Sagriva

Scientific classification
- Kingdom: Animalia
- Phylum: Arthropoda
- Class: Insecta
- Order: Hemiptera
- Suborder: Heteroptera
- Family: Dinidoridae
- Subfamily: Dinidorinae
- Tribe: Dinidorini
- Genus: Sagriva Spinola, 1850

= Sagriva =

Genus of true bugs

Sagriva is a genus of dinidoridae bugs. It occurs in South and Southeast Asia. Originally described in 1850 from the species Sagriva vittata, no other species were known for over a century, making the genus monotypic for that time. A second species, S. banna, was described in 2017.

== Description ==
The genus can be recognised by: head with mandibular plates longer than clypeus and converging in front of it; an angular, transversely directed projection in front of each eye, the eyes subpedunculate; the antennae each with 4 segments and the pedicel and basiflagellum angular in cross section and all faces deeply furrowed between the edges; the pronotum subquadrate in shape with its anterior margin much broader than the head; the wings often reduced (brachypterous); and the lateral margins and posterolateral angles of pregenital abdominal segments without tubercles.

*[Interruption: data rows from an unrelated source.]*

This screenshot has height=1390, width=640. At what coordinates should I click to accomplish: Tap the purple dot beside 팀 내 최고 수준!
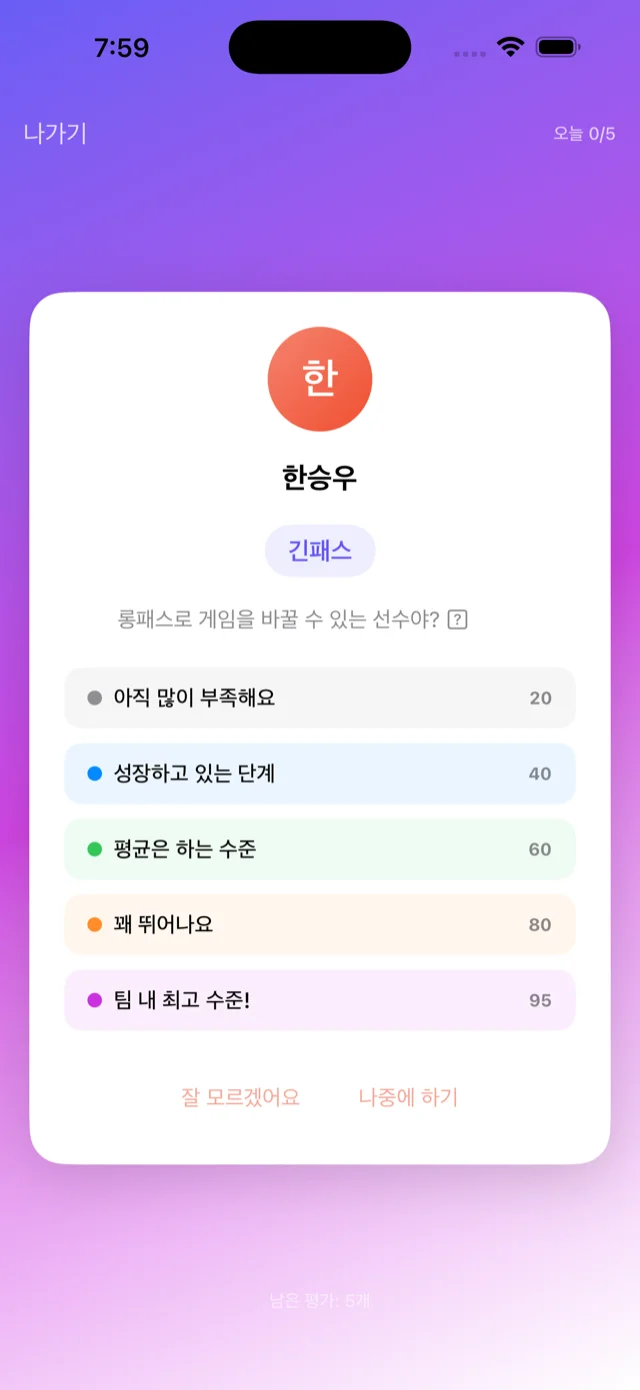click(95, 1000)
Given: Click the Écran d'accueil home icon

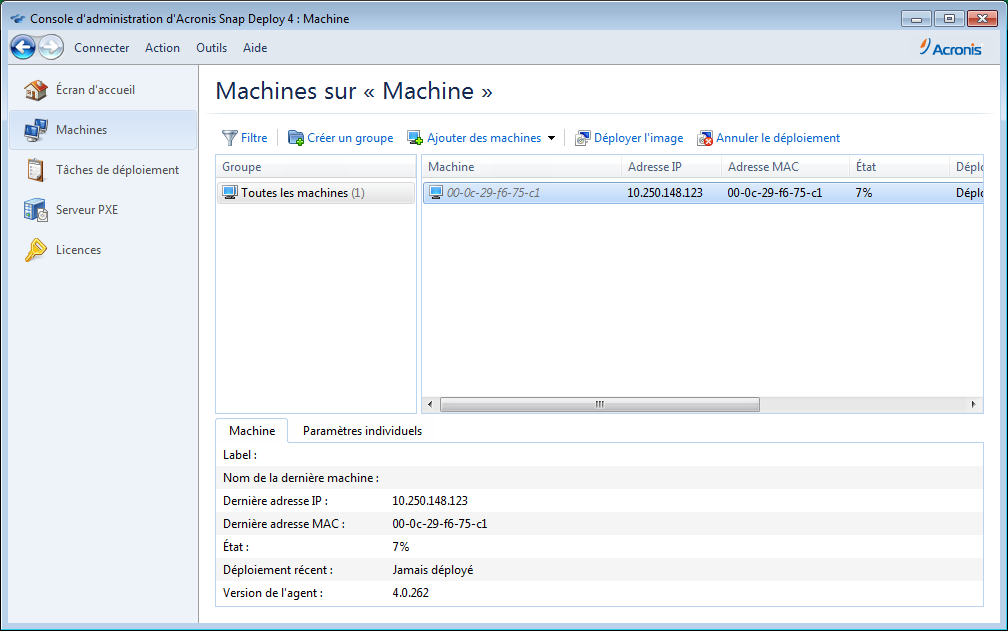Looking at the screenshot, I should point(36,90).
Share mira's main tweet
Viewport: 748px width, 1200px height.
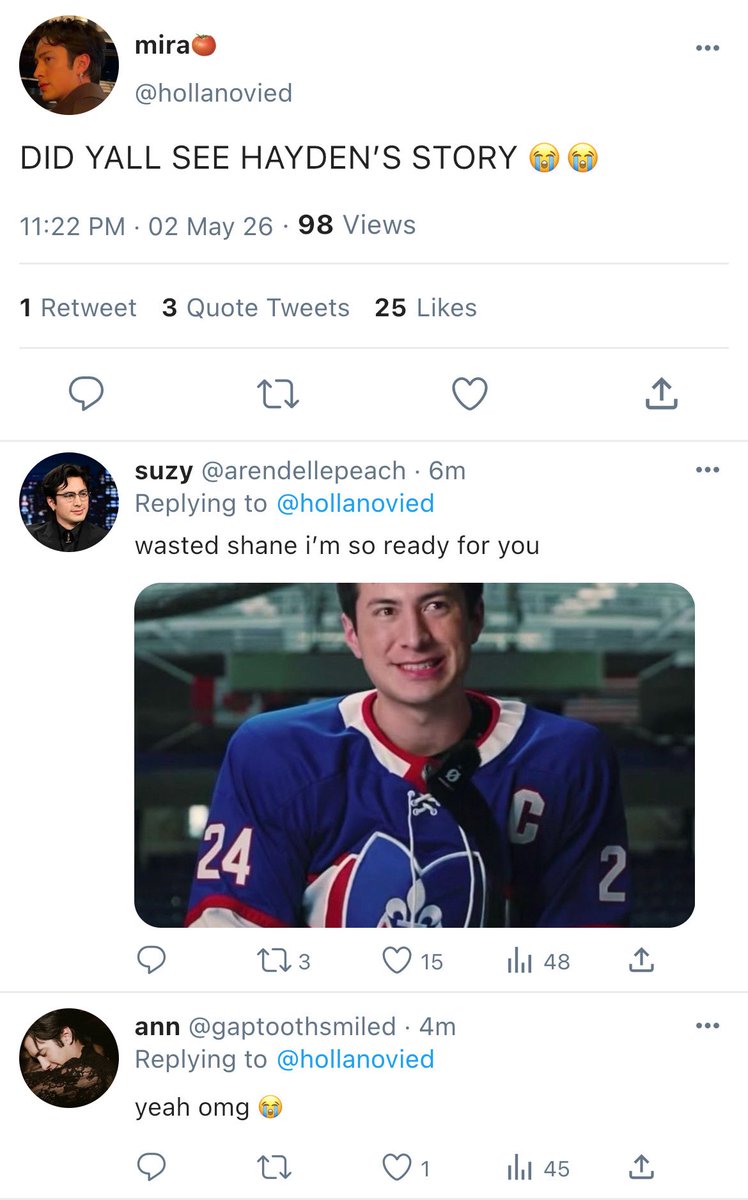661,394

As for the two species within Sagriva, S. vittata is larger (males 15.3–16.7 mm long, females 16.9–19.2 mm) and has a contrasting yellow, brown and black pattern. Sagriva banna is smaller (males 10.8-12.2 mm long, females 14.2–14.3 mm) and uniformly black.

== Ecology ==
Adults and nymphs of S. vittata have been collected from unidentified species of climbing Cucurbitaceae.